[Collected data entries]
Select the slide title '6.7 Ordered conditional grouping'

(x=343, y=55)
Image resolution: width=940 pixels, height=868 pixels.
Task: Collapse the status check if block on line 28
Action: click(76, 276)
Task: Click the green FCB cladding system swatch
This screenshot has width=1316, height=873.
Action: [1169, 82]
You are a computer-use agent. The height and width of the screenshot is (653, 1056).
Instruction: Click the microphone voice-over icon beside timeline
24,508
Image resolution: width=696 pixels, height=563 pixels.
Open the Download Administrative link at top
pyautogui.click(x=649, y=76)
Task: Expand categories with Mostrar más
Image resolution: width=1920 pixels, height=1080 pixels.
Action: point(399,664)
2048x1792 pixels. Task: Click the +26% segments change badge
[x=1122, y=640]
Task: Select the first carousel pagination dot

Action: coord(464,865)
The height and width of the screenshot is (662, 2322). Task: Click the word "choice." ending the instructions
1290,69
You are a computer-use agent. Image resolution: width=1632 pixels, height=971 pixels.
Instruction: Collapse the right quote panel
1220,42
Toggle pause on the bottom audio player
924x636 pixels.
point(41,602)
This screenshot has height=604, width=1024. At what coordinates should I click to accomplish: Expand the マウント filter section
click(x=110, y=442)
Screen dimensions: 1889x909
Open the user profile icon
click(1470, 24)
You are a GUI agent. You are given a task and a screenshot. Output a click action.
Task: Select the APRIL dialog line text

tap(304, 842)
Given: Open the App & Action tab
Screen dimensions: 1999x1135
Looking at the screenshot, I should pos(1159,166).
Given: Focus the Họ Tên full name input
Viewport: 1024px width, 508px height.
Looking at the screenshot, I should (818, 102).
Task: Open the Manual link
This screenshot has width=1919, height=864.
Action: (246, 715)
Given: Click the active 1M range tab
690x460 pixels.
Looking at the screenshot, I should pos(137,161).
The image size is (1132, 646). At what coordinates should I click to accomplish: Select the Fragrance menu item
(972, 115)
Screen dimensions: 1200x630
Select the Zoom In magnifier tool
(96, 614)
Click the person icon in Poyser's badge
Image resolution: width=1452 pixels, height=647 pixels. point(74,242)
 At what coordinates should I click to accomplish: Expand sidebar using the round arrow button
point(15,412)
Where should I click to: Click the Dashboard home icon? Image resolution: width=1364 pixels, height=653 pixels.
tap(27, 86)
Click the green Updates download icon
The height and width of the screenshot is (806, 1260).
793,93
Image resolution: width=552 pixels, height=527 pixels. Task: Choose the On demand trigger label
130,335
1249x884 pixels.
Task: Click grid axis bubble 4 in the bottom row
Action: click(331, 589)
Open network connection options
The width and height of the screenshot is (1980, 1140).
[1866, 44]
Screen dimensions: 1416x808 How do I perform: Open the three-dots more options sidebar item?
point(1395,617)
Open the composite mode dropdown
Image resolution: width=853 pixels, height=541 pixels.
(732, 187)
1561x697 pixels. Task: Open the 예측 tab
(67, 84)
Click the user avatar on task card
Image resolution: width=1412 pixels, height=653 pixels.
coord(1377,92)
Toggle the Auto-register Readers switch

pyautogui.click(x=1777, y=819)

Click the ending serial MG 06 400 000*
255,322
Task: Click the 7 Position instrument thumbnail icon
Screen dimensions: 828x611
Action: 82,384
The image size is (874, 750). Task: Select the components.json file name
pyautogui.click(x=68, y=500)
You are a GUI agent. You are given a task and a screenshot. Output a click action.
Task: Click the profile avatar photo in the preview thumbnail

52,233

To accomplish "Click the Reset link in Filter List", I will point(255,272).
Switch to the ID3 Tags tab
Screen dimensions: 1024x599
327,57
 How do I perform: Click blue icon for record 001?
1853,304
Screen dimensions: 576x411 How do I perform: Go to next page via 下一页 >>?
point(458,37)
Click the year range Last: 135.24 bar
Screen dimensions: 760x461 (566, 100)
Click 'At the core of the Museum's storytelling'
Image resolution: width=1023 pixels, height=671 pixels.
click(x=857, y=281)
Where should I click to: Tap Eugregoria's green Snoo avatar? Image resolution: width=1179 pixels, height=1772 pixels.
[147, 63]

(Aim of the exercise): Copy the entries exactly, leaving no line out.

(Problem solution):
Select the slide title '6.7 Ordered conditional grouping'

(x=343, y=55)
Image resolution: width=940 pixels, height=868 pixels.
Task: Collapse the status check if block on line 28
Action: click(76, 276)
Task: Click the green FCB cladding system swatch
This screenshot has width=1316, height=873.
Action: [1169, 82]
You are a computer-use agent. The height and width of the screenshot is (653, 1056).
Instruction: Click the microphone voice-over icon beside timeline
24,508
Image resolution: width=696 pixels, height=563 pixels.
Open the Download Administrative link at top
pyautogui.click(x=649, y=76)
Task: Expand categories with Mostrar más
Image resolution: width=1920 pixels, height=1080 pixels.
Action: point(399,664)
2048x1792 pixels. Task: Click the +26% segments change badge
[x=1122, y=640]
Task: Select the first carousel pagination dot

Action: coord(464,865)
The height and width of the screenshot is (662, 2322). Task: Click the word "choice." ending the instructions
1290,69
You are a computer-use agent. Image resolution: width=1632 pixels, height=971 pixels.
Instruction: Collapse the right quote panel
1220,42
Toggle pause on the bottom audio player
924x636 pixels.
point(41,602)
This screenshot has height=604, width=1024. At what coordinates should I click to accomplish: Expand the マウント filter section
click(x=110, y=442)
Screen dimensions: 1889x909
Open the user profile icon
click(1470, 24)
You are a GUI agent. You are given a task and a screenshot. Output a click action.
Task: Select the APRIL dialog line text

tap(304, 842)
Given: Open the App & Action tab
Screen dimensions: 1999x1135
Looking at the screenshot, I should pos(1159,166).
Given: Focus the Họ Tên full name input
Viewport: 1024px width, 508px height.
Looking at the screenshot, I should (818, 102).
Task: Open the Manual link
This screenshot has width=1919, height=864.
Action: (246, 715)
Given: Click the active 1M range tab
690x460 pixels.
Looking at the screenshot, I should pos(137,161).
The image size is (1132, 646). At what coordinates should I click to accomplish: Select the Fragrance menu item
(972, 115)
Screen dimensions: 1200x630
Select the Zoom In magnifier tool
(96, 614)
Click the person icon in Poyser's badge
Image resolution: width=1452 pixels, height=647 pixels. point(74,242)
 At what coordinates should I click to accomplish: Expand sidebar using the round arrow button
point(15,412)
Where should I click to: Click the Dashboard home icon? Image resolution: width=1364 pixels, height=653 pixels.
tap(27, 86)
Click the green Updates download icon
The height and width of the screenshot is (806, 1260).
793,93
Image resolution: width=552 pixels, height=527 pixels. Task: Choose the On demand trigger label
130,335
1249x884 pixels.
Task: Click grid axis bubble 4 in the bottom row
Action: click(331, 589)
Open network connection options
The width and height of the screenshot is (1980, 1140).
[1866, 44]
Screen dimensions: 1416x808 How do I perform: Open the three-dots more options sidebar item?
point(1395,617)
Open the composite mode dropdown
Image resolution: width=853 pixels, height=541 pixels.
(732, 187)
1561x697 pixels. Task: Open the 예측 tab
(67, 84)
Click the user avatar on task card
Image resolution: width=1412 pixels, height=653 pixels.
coord(1377,92)
Toggle the Auto-register Readers switch

pyautogui.click(x=1777, y=819)

Click the ending serial MG 06 400 000*
255,322
Task: Click the 7 Position instrument thumbnail icon
Screen dimensions: 828x611
Action: 82,384
The image size is (874, 750). Task: Select the components.json file name
pyautogui.click(x=68, y=500)
You are a GUI agent. You are given a task and a screenshot. Output a click action.
Task: Click the profile avatar photo in the preview thumbnail

52,233

To accomplish "Click the Reset link in Filter List", I will point(255,272).
Switch to the ID3 Tags tab
Screen dimensions: 1024x599
327,57
 How do I perform: Click blue icon for record 001?
1853,304
Screen dimensions: 576x411 How do I perform: Go to next page via 下一页 >>?
point(458,37)
Click the year range Last: 135.24 bar
Screen dimensions: 760x461 (566, 100)
Click 'At the core of the Museum's storytelling'
Image resolution: width=1023 pixels, height=671 pixels.
click(x=857, y=281)
Where should I click to: Tap Eugregoria's green Snoo avatar? Image resolution: width=1179 pixels, height=1772 pixels.
[147, 63]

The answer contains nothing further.